Fetterman, a critic of mass incarceration policies that grew out of attempts to combat crime in the 1990s, has voted for more commutations of convicted murderers than any of his recent predecessors in the lieutenant governor’s office in their role as chair of the state Board of Pardons.
Fetterman believes encouraging rehabilitation and showing mercy where it’s warranted needs to be part of the criminal justice system.
He has also called for the elimination of the state-level automatic life sentence for people convicted of second-degree murder, which generally applies to accomplices in robberies or other crimes that resulted in a murder, even for people not directly involved in the killing.
Hitting Fetterman for those stances, Oz said “for me, I prioritize the innocent over the criminal… Too often John Fetterman seems to pay more attention to the feelings of the criminals than the innocent who are hurt.”
Oz distanced himself from some biting remarks that his campaign staff has made about Fetterman’s health, and his much-discussed recovery from a stroke suffered several days before the Pennsylvania primary election in May.
Among them was a sarcastic statement that Fetterman may have never have had the stroke if he had ever eaten a vegetable in his life.
Asked if he, as a doctor, would talk to a patient like that, Oz said, “No.”
But he stopped short of apologizing for the remarks issued by his campaign, instead noting that it’s been a hard-hitting race for both sides.
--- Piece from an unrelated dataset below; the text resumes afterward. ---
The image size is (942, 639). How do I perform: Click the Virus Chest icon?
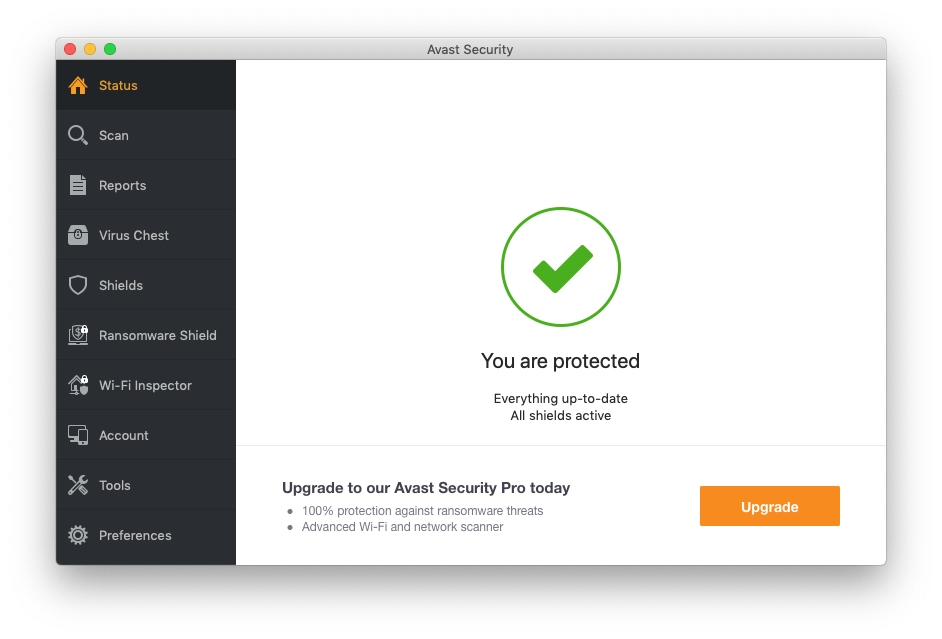tap(78, 235)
He chalked his team’s actions in part to frustration over their inability to get Fetterman to participate in more debates.
Fetterman, Oz argued, does still have a duty to voters to be more forthcoming with medical information about his health and recovery.
“When people ask me questions — and the often do — about his health, you know what I say? ‘I have no idea,’.” Oz said. “Because I’ve only seen a few fragments of data from a doctor who took care of him five years ago, saw him again once. You know, what really happened when he got sick?”
As it is, both candidates have agreed to a joint appearance on Oct. 25, that will be broadcast across the state.